* **Supplied entries**:
++++++++++
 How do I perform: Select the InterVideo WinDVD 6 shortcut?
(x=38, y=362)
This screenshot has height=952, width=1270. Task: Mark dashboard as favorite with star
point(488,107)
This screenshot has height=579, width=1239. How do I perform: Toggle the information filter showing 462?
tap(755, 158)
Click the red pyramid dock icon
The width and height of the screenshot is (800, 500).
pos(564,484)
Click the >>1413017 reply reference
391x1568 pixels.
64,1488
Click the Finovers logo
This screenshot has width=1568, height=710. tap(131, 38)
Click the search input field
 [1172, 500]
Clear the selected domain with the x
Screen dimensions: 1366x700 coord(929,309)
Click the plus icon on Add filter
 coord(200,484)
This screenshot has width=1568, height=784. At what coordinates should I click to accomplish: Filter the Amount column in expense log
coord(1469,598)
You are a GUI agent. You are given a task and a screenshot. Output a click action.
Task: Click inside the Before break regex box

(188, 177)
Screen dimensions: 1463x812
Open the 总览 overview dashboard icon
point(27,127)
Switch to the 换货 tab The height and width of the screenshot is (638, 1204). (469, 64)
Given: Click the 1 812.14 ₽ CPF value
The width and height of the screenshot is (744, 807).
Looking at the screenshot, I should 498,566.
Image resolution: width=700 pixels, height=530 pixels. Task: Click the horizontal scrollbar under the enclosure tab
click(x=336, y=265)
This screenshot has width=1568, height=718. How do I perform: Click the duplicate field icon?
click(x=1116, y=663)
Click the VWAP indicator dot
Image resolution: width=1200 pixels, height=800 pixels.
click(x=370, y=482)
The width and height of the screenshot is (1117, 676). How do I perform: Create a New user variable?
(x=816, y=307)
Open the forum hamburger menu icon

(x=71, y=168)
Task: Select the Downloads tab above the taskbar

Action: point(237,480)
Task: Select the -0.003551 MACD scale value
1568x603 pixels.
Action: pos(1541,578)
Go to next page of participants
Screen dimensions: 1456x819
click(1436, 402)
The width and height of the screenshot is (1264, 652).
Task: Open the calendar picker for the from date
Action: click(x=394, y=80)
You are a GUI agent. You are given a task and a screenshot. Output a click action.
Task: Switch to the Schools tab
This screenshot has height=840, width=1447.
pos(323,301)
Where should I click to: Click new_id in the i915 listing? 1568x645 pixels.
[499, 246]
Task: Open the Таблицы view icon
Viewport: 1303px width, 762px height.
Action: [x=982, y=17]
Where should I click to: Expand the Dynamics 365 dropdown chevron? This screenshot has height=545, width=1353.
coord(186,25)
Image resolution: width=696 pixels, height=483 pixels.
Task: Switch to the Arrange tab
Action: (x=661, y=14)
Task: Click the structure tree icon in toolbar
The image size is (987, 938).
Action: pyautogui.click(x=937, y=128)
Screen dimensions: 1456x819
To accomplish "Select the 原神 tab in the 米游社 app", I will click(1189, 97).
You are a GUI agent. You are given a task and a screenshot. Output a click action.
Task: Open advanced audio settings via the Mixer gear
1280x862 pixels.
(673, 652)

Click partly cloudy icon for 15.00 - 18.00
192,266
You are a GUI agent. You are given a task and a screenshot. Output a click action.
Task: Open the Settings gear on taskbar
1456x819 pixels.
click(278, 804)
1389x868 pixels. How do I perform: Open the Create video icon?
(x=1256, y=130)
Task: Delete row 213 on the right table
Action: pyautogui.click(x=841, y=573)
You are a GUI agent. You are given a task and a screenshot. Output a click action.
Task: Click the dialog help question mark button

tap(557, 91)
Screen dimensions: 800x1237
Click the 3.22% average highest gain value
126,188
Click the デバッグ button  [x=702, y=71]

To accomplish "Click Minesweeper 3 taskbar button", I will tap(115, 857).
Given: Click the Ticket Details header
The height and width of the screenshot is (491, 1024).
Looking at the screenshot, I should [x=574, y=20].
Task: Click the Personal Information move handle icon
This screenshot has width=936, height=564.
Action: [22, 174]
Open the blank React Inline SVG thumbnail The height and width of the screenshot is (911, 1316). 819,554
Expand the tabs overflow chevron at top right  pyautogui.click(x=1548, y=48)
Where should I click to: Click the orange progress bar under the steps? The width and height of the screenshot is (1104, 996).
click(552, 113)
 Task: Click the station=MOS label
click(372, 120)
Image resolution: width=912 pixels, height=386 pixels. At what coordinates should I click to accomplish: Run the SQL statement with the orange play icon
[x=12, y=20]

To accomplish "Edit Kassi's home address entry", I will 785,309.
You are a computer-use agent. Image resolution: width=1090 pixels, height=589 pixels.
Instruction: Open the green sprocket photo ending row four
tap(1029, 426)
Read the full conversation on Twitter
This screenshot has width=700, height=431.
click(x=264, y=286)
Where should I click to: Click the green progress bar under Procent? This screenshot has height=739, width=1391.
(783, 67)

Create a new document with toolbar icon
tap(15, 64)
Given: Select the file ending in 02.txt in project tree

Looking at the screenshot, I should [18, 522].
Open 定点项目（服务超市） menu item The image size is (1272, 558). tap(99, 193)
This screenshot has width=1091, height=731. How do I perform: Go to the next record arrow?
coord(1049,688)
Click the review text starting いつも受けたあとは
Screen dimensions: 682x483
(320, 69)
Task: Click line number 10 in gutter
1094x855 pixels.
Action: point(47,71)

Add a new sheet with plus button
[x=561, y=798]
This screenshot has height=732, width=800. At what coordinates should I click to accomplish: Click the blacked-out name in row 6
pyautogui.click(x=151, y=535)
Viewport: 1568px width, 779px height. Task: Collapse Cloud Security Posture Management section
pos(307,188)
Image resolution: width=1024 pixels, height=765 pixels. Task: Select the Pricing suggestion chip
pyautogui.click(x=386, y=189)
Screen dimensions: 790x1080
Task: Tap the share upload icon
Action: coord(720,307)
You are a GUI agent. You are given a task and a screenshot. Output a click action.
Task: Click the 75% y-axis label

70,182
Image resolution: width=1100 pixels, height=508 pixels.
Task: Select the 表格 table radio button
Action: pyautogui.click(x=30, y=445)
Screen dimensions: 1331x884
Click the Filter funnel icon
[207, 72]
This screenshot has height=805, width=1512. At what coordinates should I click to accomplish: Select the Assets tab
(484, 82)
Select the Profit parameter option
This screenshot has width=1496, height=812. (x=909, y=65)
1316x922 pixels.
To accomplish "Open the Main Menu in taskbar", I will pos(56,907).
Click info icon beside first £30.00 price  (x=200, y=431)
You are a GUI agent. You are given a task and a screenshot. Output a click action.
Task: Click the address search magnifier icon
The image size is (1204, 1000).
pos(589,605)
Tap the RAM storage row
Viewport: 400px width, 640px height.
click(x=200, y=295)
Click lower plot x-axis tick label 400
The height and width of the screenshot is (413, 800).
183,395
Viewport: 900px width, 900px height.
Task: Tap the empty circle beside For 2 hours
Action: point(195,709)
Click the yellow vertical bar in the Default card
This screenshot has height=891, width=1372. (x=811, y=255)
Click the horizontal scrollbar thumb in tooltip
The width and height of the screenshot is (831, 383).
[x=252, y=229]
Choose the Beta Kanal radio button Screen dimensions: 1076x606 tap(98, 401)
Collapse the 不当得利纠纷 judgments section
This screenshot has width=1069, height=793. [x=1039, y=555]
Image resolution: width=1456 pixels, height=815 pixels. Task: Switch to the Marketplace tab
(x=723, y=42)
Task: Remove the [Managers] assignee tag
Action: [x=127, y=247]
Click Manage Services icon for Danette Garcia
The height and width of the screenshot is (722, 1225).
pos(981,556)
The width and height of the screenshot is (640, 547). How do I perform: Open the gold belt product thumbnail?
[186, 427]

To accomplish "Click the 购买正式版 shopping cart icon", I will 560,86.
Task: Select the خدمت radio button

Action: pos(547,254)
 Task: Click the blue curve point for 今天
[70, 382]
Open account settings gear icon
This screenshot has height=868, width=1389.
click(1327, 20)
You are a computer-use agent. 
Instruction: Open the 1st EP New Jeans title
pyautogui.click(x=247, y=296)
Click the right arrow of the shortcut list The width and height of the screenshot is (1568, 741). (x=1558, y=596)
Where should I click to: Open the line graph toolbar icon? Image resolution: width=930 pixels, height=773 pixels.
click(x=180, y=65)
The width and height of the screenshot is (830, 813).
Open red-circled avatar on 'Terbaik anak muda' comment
++++++++++
* **The exercise**: Set out the part of the material above that opens with the line containing "Screen dimensions: 800x1237" and closes with the line containing "Open the blank" as a numbered list, one line per item, leaving out blank lines.

* **Solution to this exercise**:
1. Screen dimensions: 800x1237
2. Click the 3.22% average highest gain value
3. 126,188
4. Click the デバッグ button  [x=702, y=71]
5. To accomplish "Click Minesweeper 3 taskbar button", I will tap(115, 857).
6. Given: Click the Ticket Details header
7. The height and width of the screenshot is (491, 1024).
8. Looking at the screenshot, I should [x=574, y=20].
9. Task: Click the Personal Information move handle icon
10. This screenshot has width=936, height=564.
11. Action: [22, 174]
12. Open the blank React Inline SVG thumbnail The height and width of the screenshot is (911, 1316). 819,554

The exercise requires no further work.